When discussing the significance of certain digitised artefacts Professor Moore noted how useful this project will be, not only for teaching, but for his own research purposes.
“I do research in cognitive archaeology, analysing how humans and hominins in the past structured their thought processes, as reflected in working memory and expert performance displayed in stone tool manufacture. For that reason, I am a generalist, albeit in an arcane specialty: all stone tool assemblages world-wide, and from the whole of prehistory, are germane to my research. The scope of the website we are creating—and the Open Access philosophy behind it—provides a perfect foundation for presenting the results of my research, plus my research methodology, to university students and the public more generally. This will be the major public outreach aspect for my recently funded grant from Australian Research Council.”

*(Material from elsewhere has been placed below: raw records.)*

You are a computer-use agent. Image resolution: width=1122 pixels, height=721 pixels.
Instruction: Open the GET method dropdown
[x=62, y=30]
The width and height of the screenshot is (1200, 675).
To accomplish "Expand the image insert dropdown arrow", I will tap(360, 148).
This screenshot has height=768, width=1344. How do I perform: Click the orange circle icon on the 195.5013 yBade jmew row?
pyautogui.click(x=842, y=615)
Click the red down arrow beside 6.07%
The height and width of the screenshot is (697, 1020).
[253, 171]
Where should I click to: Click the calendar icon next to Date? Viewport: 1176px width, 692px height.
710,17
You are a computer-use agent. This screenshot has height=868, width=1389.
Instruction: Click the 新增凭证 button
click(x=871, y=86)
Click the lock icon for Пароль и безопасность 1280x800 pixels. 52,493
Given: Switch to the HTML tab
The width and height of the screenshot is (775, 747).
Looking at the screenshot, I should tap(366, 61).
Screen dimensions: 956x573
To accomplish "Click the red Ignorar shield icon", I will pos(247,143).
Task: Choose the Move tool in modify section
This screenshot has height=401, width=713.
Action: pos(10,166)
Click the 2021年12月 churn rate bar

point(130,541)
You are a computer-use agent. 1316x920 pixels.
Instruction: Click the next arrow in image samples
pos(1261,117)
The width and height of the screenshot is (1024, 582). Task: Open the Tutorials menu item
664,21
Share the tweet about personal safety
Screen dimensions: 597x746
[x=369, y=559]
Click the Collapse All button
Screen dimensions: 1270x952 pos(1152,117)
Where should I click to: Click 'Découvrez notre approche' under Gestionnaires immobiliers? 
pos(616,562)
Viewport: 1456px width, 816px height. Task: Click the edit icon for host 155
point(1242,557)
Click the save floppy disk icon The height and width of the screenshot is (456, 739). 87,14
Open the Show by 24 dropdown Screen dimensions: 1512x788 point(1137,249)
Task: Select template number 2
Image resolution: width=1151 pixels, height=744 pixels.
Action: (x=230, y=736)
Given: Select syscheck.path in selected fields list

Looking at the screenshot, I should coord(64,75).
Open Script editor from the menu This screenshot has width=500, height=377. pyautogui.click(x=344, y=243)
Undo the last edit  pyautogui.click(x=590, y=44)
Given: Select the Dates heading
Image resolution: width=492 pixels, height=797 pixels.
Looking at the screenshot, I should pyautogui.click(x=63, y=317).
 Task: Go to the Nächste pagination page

The benefits of this project don’t simply end at research and teaching through digital models as there are also future plans for object-based educational websites for archaeology and Aboriginal keeping places.
“Led by Dr Mick Morrison, Archaeology has successfully landed funds to purchase of a top-end scanner that can produce 3D models of buildings and sites, and we can also make 3D models of landscapes using Archaeology’s drone, so we intend to follow a similar pathway for these future models: first integrate them into UNE teaching, then build a platform for pushing the models internationally.”